#### Data
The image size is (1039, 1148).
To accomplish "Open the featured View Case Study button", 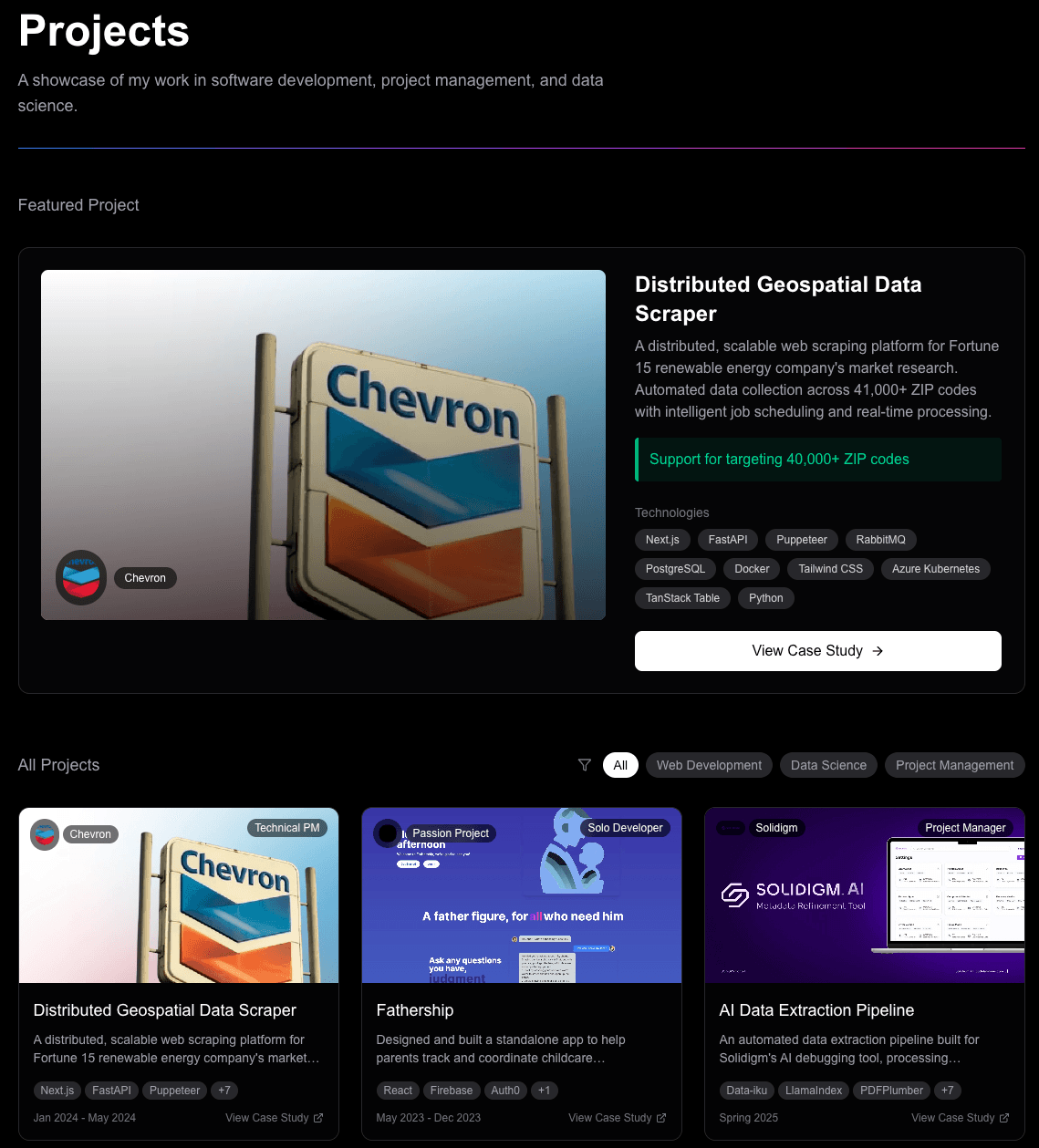I will pos(818,651).
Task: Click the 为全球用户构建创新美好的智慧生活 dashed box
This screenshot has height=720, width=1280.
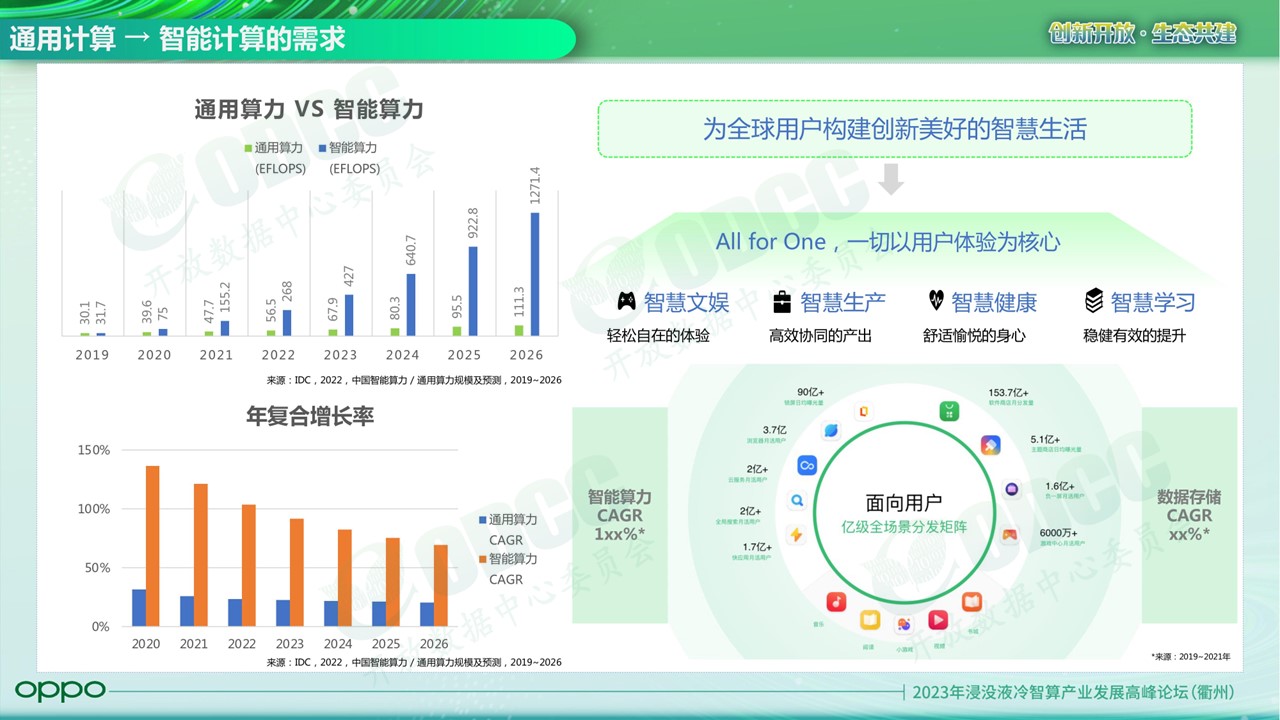Action: click(894, 129)
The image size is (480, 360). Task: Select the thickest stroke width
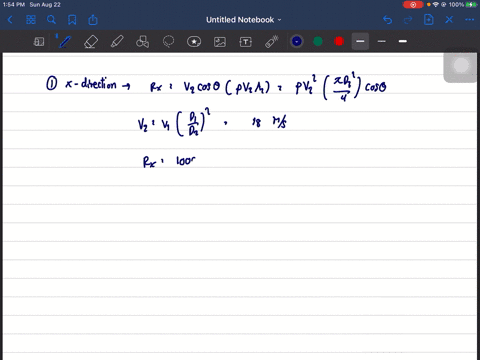[x=403, y=41]
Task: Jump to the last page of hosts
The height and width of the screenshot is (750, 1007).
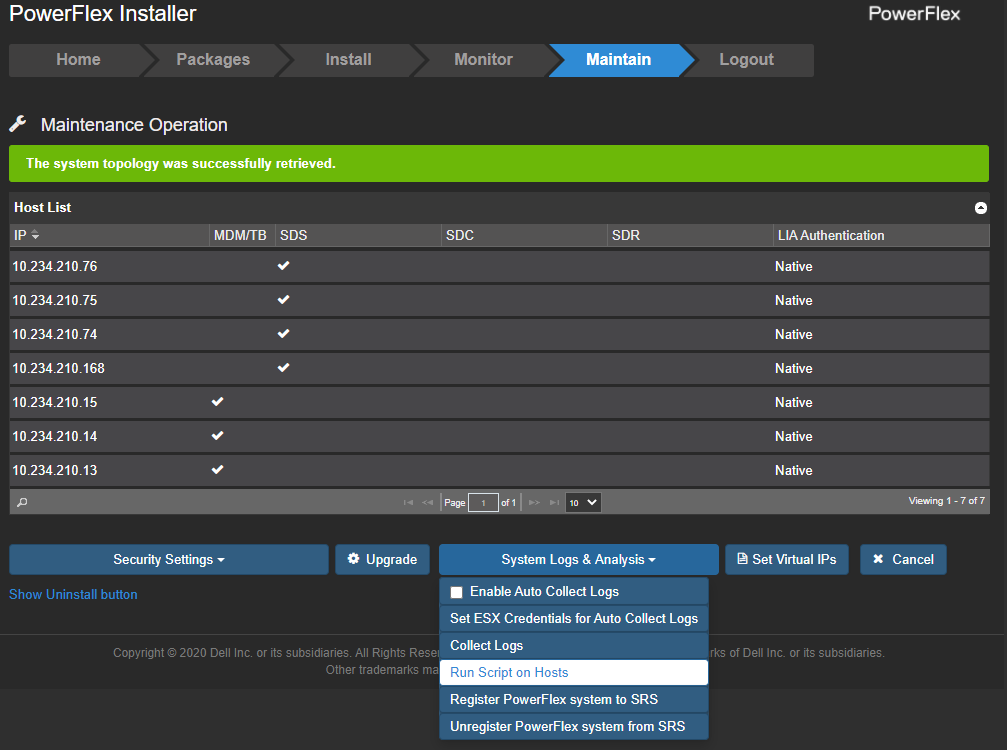Action: 554,502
########
With pictures excluded, restate word for word the lines from the one that contains "The height and" through the end of the material, inclusive, and nothing more.

The height and width of the screenshot is (750, 1007).
Action: 554,502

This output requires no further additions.